Commercial property fundamentals still look favorable to life companies, offering a healthy supply/demand balance. While multi-family remains favored, Dibble is seeing “slight bubbles” in some higher-end apartment communities but not in the affordable housing sector.
Melissa Reagen, Morristown, N.J.-based director of research for MetLife Real Estate Investors, also sees relatively strong supply for the hotel and multifamily space compared to other asset categories. “By and large, supply has been pretty contained,” she said. “I would say that there is no one property type that is ahead of another in terms of what we favor.”
Hendrickson reports that retail properties are making a comeback with life companies after falling out of favor because of the recession and the growth of online sales. Life companies are always interested in grocery-anchored centers, though they are hard to come by, as well as in industrial properties. However, life companies tend to avoid tertiary markets, and relatively few will lend on hotel properties, because a strong operator is crucial.
Generally speaking, even the most selective life companies are willing to lend on blue-chip properties in attractive locations. In late July, MetLife announced that it had originated a $505 million loan on three trophy hotels at Universal Orlando Resort in Florida: Loews Portofino Bay Hotel at Universal Orlando, Hard Rock Hotel and Loews Royal Pacific Resort at Universal Orlando. The hotels encompass 2,400 guest rooms and more than 180,000 square feet of conference space.
“These are proven properties in a major market for MetLife,” explained Robert Merck, senior managing director & global head of real estate, in a statement issued at the time of the announcement. “The ownership group has proven hotel expertise, considerable financial strength and demonstrated commitment to capital reinvestment.”
Prudence & Custom Products
Life companies enjoy a well-earned reputation for prudence. They are portfolio lenders, and because they invest to meet their insurance liabilities, they favor low loan-to-value ratios and conservative underwriting. Lincoln Financial, for one, doesn’t go beyond a 75 percent loan-to-value ratio. Risk-based capital rules for life insurance companies also favor a minimum debt-service coverage ratio of 1.5 and high penalties for borrowers that fall short of the standard.
In a recent break from a recession-era practice, life companies are increasingly willing to make forward commitments to lock in interest rates. They are also more open to invest in preferred equity so that borrowers can get beyond low loan-to-value limits. Mezzanine loans are similarly designed. A product offered by Lincoln Financial provides as much as 90 percent of a project’s acquisition or development cost.

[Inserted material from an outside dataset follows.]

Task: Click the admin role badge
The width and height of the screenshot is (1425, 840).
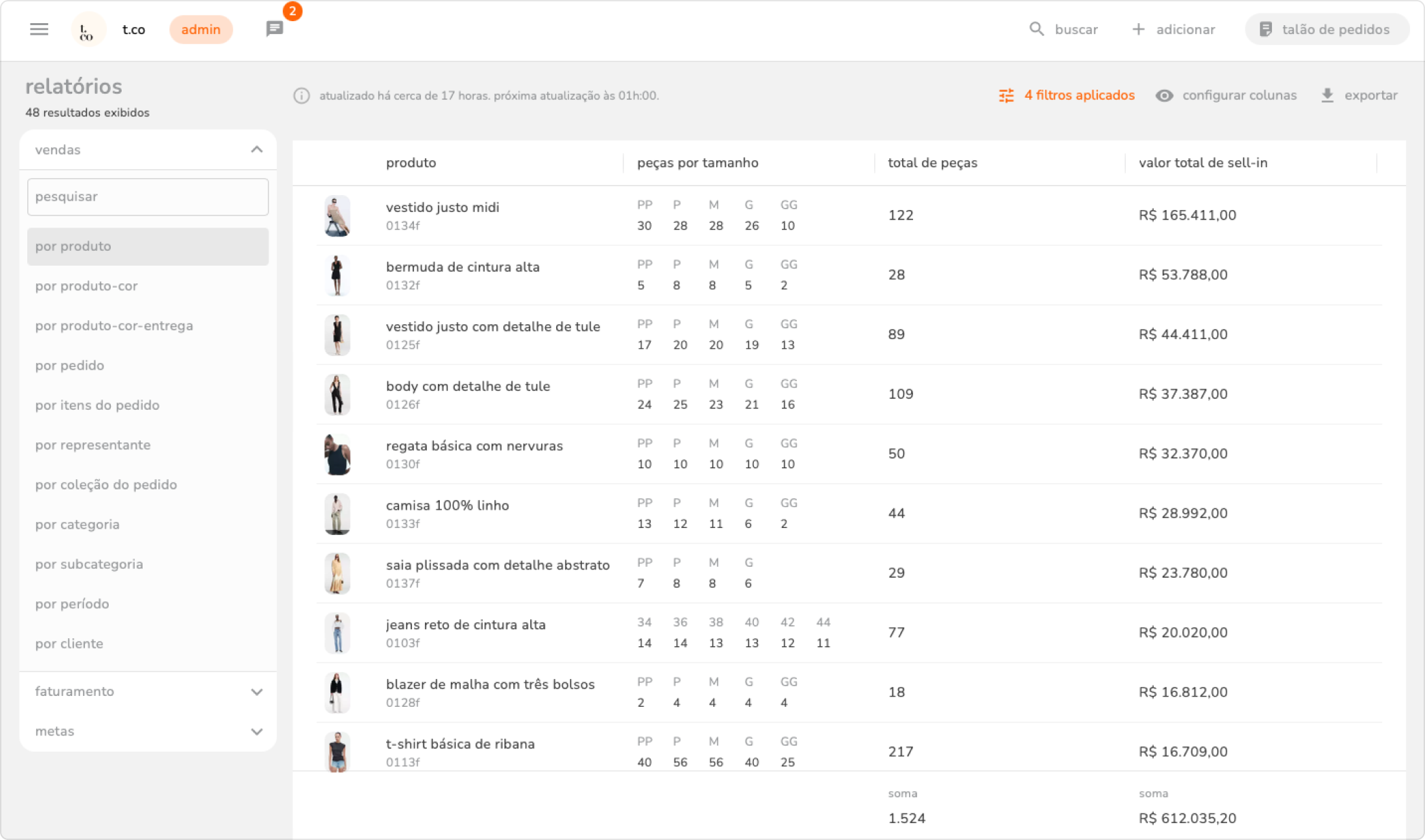Action: [201, 29]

Usually issued in conjunction with a construction loan, the mezzanine loan is secured by a sponsor’s ownership interest.
“Because life companies are portfolio lenders, there is more room for customization,” said Tom Kim, MBA’s senior vice president for commercial and multi-family. “Essentially, lending depending on a particular borrower as well as the particular asset can be considered.”

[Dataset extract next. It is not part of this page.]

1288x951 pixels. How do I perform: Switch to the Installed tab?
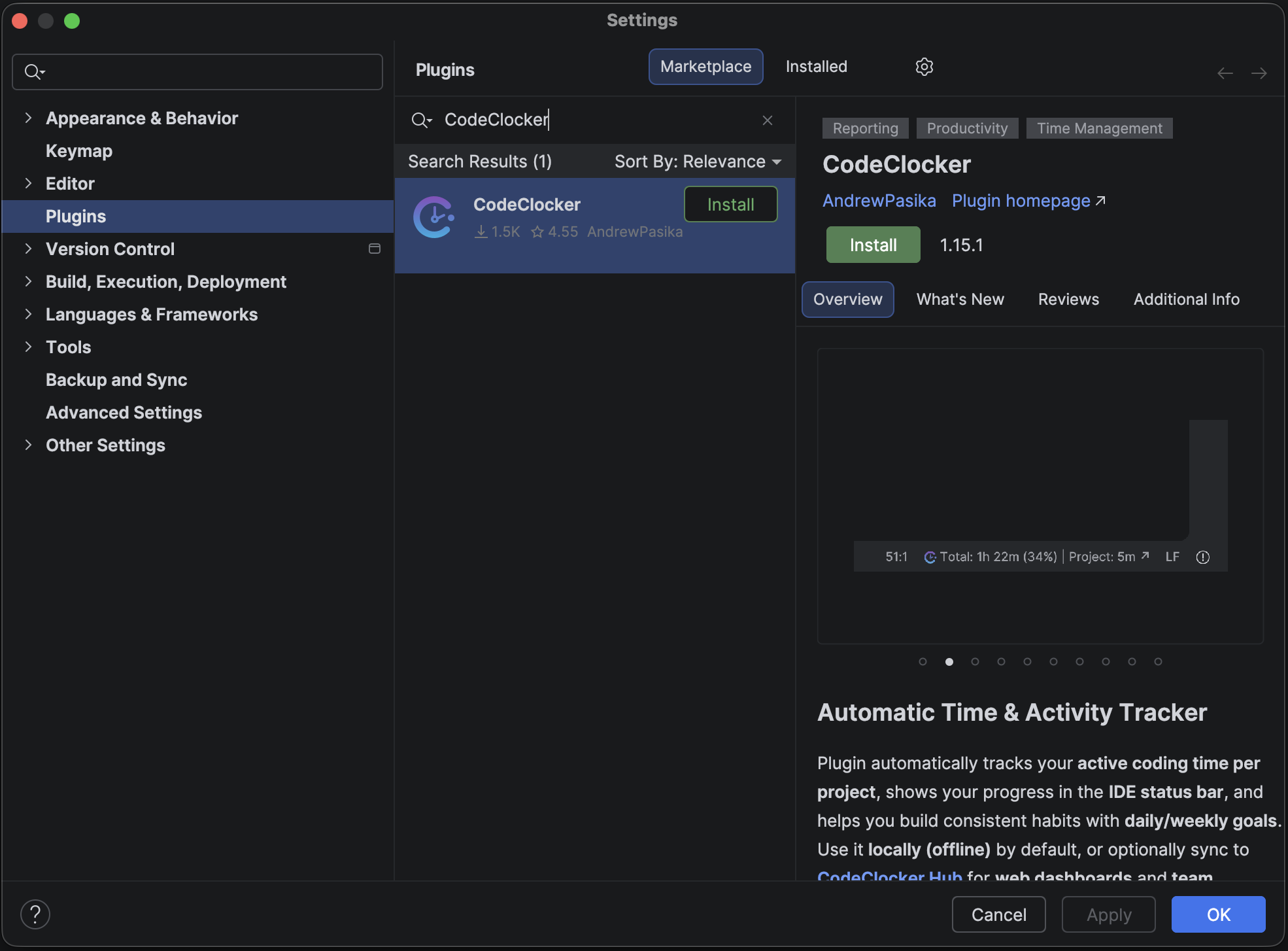(x=816, y=66)
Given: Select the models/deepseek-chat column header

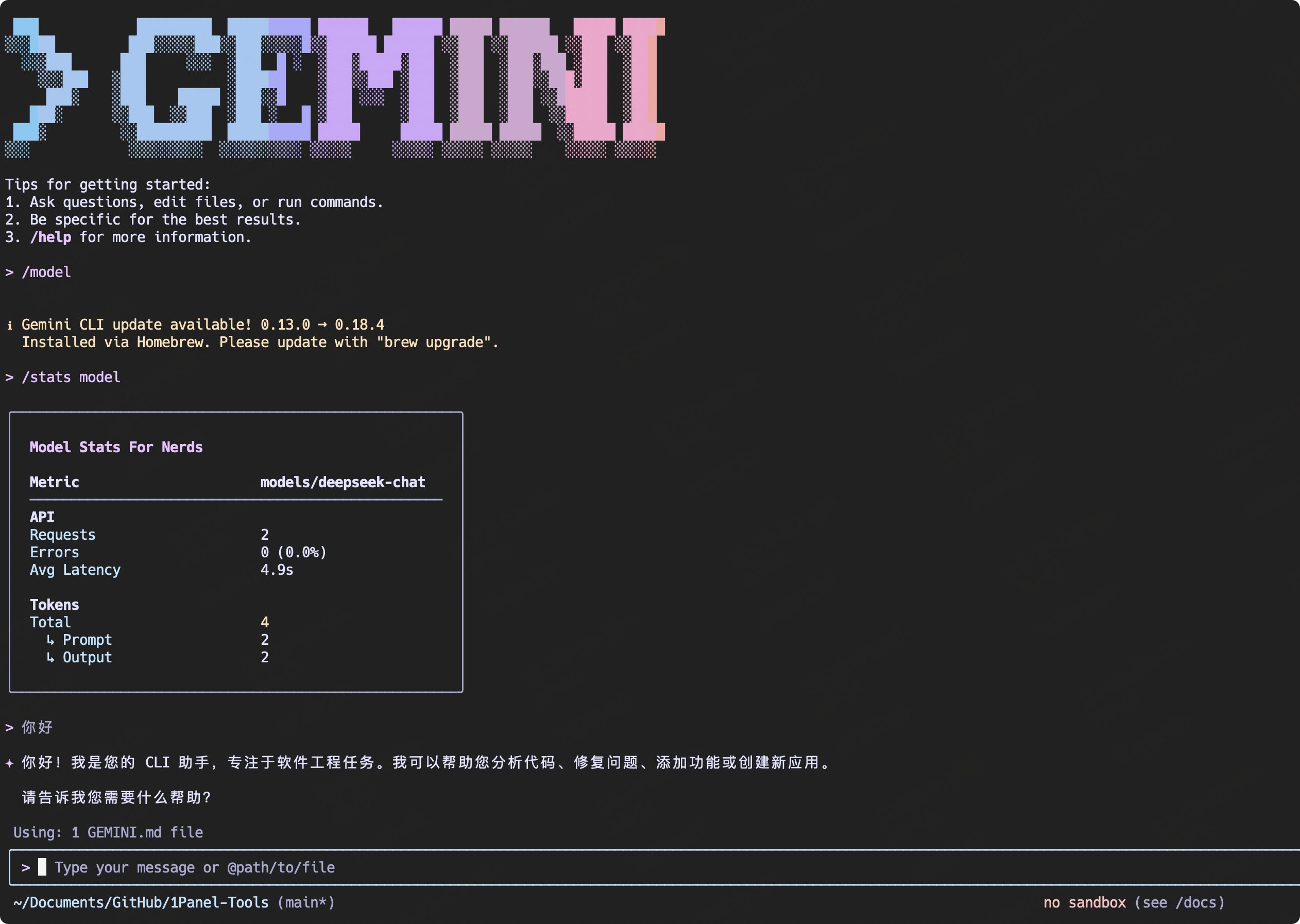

Although insurance company lending volume is on the rise, the prospect of interest rate hikes by the Federal Reserve raises questions about how long that upward trend will continue. Assuming that cap rates will rise along with interest rates, property values could weaken.
However, market participants estimate that interest rates would have to increase 100 basis points before affecting property values. And they don’t expect that to happen in the next year or two.